Even when they’re healthy, pets are expensive. The cost of food, training, collars, and flea preventatives, not to mention extras like toys and clothing, adds up fast. And in a tough economy, it’s even more important to spend your money wisely. We asked Dr. Nancy Kay, author of Speaking for Spot: Be the Advocate Your Dog Needs to Live a Happy, Healthy, Longer Life, to share her tips on keeping vet bills down, but quality of medical care high.
When on a limited budget I recommend consideration of the following:
- Look into obtaining pet health insurance. Premiums typically cost $300-$400 per year, but they typically cover approximately 80 percent of out-of-pocket expenses, depending on the policy. Given that the cost of any major surgery these days can run in the thousands of dollars, having a pet health insurance policy in place can represent a huge savings.
- When talking with your veterinarian, lay your financial cards on the table. As difficult as it is to discuss your personal finances with your vet, such candor is apt to save you some money without jeopardizing your pet’s health. Rarely is there only one way to diagnose and/or treat a medical issue. For example, perhaps a $20 antibiotic can be prescribed instead of a $120 antibiotic.
- Do you have a product or can you provide a service that might be worthy of bartering for veterinary services? Perhaps you paint or wash windows. Perhaps you create artwork that your veterinarian might want for her home or office. It never hurts to offer forth the possibility of bartering in exchange for payment for veterinary services.
- Request a written cost estimate for veterinary services before they are provided. How else can you possibly know if your bill will be $200 or $2000? With an estimate in hand, you will avoid the element of surprise and won’t end up paying for things you deem to be unnecessary. In no way does requesting an estimate reflect how much you love your pet; you are simply being fiscally responsible.
- Avoid over-vaccinating your dog. We used to think that distemper and parvovirus vaccines had to be given annually. We now know that these vaccinations provide a minimum of three year’s worth of protection (once the puppy series has been completed). Kick the once a year vaccine habit. If your vaccine reminder card suggests otherwise, have a heart-to-heart conversation with your veterinarian.
- Be a savvy consumer of supplements for your dog. Some supplement suppliers would like you to believe that your dog’s good health, from puppyhood on, is dependent on their products. Avoid being seduced by such ads. Talk with your veterinarian about which supplements are worthy expenditures for your dog. Then utilize only the ones that are recommended, rather than paying for three or four others that might be found in combined supplement products.

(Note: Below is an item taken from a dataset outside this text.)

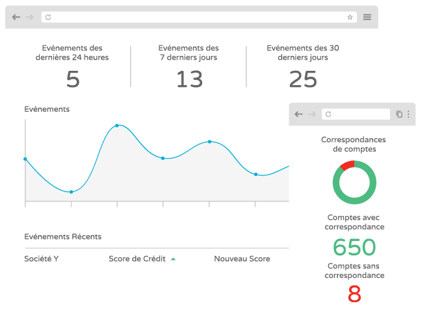Click the green 650 matched accounts number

- Price shop for your dog’s prescriptions. If the medication prescribed is a human drug, compare the human pharmacy price to what your veterinary hospital would charge. Big box or chain pharmacies purchase medications in bulk and can pass the savings onto you. Costco prices are usually some of the lowest, and some human pharmacies offer substantial AAA discounts for pet prescriptions. For veterinary prescription items your dog receives on a regular basis (heartworm preventive, flea and tick control products, prescription diets), you might find the best savings via online pharmacies (bear in mind, not all such pharmacies are reputable — it pays to do some research). Yes, you still need your veterinarian’s authorization. You can ask your vet for a written prescription and use it as you would for your own prescriptions. Another option is to contact an online pharmacy with your request and they will request authorization from your veterinarian via a fax transmission. These days, veterinarians are certainly used to receiving such requests.
Nancy Kay is a veterinarian in Rohnert Park, California, and the author of Speaking for Spot: Be the Advocate Your Dog Needs to Live a Happy, Healthy, Longer Life.